Does friendliness work against us?

And do others take us seriously?

It is incomprehensible to anyone who doesn’t live in a small town why others would want to, especially when we complain about the lack of services.

At the same time, many of those same people will say how much they enjoy the small town friendliness and wish their own city was more like that.

It’s a sort of “nice place to visit, but wouldn’t want to live there” mentality.

Last week I had the opportunity to talk to Interior Health Authority CEO Dr. Robert Halpenny while he was in Ashcroft.

He was genuinely tickled by the friendliness of the Ashcroft hospital’s staff and commented that although staff in big hospitals are professional and friendly, they wouldn’t know you by name or ask you how you’ve been.

Then he spent the next 15 minutes telling me why our rural hospital wouldn’t be seeing any infusion of money or return of services because it was important that the big hospitals be well funded. The most important thing was, he said, having well equipped big hospitals and getting patients there quickly for treatment.

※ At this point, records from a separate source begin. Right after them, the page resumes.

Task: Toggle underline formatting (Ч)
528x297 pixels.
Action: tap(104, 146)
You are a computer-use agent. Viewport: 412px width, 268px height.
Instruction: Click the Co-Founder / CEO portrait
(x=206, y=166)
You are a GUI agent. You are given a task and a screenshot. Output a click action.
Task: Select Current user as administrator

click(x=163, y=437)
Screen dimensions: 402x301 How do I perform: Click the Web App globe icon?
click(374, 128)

I agree with that to some extent. But I also know that the smal town friendliness that he values won’t be here for much longer if our services continue to decline.

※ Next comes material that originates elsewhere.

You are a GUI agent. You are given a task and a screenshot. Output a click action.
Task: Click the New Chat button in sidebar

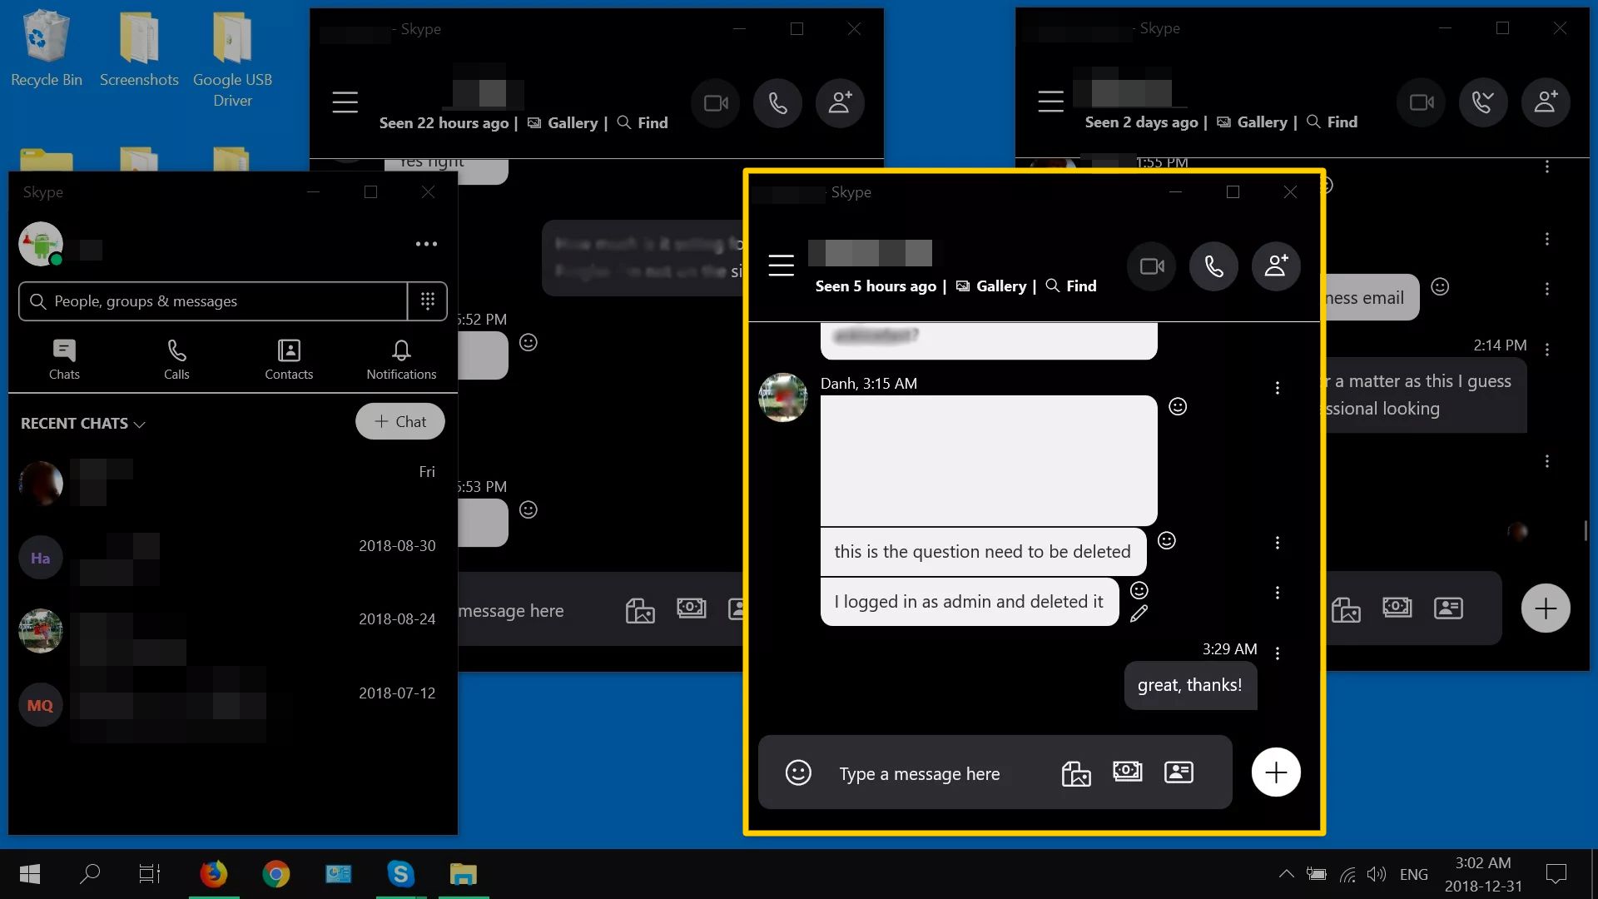400,420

Those with a very narrow view of life tell us to move if we don’t like it. But we can’t just pick up everything and relocate. Who will buy our house if we’re all leaving? Will we find jobs in that magical kingdom where everything is available?

If the system isn’t working the way the stakeholders want it to, it needs to be modified to accommodate them.

This isn’t unreasonable. We pay taxes, just like city people. In Canada we expect to be treated equally, not as second class because we don’t live in a sprawling urban centre with rising crime.

Sometimes, I think, we’re just too friendly for our own  good.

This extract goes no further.